IA1 is the Investigation, inquiry phase 1, and it opens the whole Year 12 body of work. This dot point asks you to understand what the instrument requires: establishing a focus and inquiry question from the stimulus, and developing them through researched knowledge. It is the instrument that turns the abstract inquiry approach into a concrete first assessment.

The answer

The Investigation is where the inquiry begins for assessment. It corresponds to the develop and research phases of the inquiry approach, so it asks you to establish a direction and inform it through research rather than to produce a finished body of work.

What IA1 requires

The Investigation requires you to take a teacher-directed stimulus, develop an individual focus and a self-directed inquiry question from it, and develop that inquiry through researched knowledge of artists, artworks, art practices and contexts. It combines responding (analysing researched art) with making (early visual experiments that test the emerging focus). The instrument is the documented opening of your inquiry.

How it opens the inquiry

IA1 launches the single focus that you will carry across both concepts and the whole body of work. Because everything downstream depends on this focus, the Investigation has to do two things well: frame a focus and question that are open and researchable, and gather research that genuinely informs the direction rather than decorating it. A weak Investigation leaves the rest of the inquiry without solid ground.

Making and responding in phase 1

Even though it is research-heavy, the Investigation is not a pure essay. It integrates making and responding from the start. The responding shows analysis and interpretation of researched artists across the relevant contexts; the making shows early experiments that test ideas, materials or approaches the research suggested. The two should visibly inform each other, demonstrating the loop that drives the subject.

Using the four contexts

The Investigation positions your inquiry within the contemporary, personal, cultural and formal contexts. Naming the contexts you are working through sharpens both the research and the focus. Most strong investigations lean on one or two contexts while acknowledging others, rather than spreading thinly across all four.

Presenting evidence of inquiry

Because it is assessed, the Investigation has to make your thinking visible. Evidence of developing and researching includes the framed inquiry question and focus, the analysis of researched artists, the early experiments, and the reasoned links between research and your own direction.

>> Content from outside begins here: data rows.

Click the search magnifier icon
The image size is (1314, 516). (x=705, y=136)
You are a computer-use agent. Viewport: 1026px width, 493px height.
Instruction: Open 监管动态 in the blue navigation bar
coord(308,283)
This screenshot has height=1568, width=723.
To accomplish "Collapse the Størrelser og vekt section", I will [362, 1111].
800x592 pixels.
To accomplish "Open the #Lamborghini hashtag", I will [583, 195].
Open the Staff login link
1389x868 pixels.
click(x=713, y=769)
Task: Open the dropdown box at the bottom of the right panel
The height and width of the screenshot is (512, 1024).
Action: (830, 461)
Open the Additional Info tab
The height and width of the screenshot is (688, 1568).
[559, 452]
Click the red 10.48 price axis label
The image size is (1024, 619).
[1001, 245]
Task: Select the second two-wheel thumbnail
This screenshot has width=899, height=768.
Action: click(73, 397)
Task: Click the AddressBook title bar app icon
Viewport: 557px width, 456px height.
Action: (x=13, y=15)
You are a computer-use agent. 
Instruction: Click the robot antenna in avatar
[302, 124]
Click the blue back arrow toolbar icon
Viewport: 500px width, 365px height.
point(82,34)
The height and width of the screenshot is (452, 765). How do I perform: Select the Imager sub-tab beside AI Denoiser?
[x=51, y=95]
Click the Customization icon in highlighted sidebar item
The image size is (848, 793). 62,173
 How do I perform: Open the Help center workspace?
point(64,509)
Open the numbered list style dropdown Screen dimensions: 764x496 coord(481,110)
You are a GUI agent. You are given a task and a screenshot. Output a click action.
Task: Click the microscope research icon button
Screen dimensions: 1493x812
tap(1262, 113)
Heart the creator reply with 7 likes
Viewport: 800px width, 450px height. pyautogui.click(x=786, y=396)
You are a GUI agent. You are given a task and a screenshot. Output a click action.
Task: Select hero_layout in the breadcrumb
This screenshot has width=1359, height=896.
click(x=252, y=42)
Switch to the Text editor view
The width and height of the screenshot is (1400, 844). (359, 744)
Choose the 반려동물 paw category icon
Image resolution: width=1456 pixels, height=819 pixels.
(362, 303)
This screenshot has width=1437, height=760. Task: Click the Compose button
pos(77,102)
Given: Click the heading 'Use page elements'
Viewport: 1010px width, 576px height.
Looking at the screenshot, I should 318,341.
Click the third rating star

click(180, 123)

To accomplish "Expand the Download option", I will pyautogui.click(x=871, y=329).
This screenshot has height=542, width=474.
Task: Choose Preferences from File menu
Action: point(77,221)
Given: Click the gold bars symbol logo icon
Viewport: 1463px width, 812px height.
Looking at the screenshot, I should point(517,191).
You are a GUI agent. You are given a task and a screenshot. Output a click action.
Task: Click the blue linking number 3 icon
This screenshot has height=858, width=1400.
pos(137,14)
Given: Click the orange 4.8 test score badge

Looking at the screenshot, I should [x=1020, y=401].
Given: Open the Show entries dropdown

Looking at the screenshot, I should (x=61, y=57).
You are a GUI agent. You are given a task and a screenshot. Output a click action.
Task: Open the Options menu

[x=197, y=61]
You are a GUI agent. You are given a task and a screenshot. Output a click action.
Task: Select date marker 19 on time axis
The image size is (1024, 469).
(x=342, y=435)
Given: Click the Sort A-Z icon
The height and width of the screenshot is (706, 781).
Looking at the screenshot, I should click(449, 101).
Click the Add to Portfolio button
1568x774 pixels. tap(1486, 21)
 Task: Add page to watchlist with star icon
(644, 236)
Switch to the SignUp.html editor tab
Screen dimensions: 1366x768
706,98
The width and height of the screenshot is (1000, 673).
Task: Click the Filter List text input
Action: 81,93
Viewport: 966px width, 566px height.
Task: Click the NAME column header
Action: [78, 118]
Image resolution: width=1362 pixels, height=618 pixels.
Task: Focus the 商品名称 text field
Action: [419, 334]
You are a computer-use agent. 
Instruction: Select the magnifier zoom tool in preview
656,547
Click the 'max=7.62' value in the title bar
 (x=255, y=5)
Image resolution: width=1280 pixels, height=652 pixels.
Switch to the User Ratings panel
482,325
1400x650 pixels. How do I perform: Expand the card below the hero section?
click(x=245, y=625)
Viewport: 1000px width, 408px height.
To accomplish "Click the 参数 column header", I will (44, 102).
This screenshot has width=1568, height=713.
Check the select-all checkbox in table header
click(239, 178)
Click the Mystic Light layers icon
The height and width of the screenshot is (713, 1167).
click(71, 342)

The presentation should let an assessor follow the chain from stimulus to focus to early decisions without guesswork.

What IA1 is not

The Investigation is not the resolved body of work and not a finished concept. It is the opening phase, so it is judged on the quality of the inquiry it sets up, not on polished outcomes. Trying to resolve the work in IA1 misreads the instrument; over-finishing here can even weaken the evidence of genuine investigation.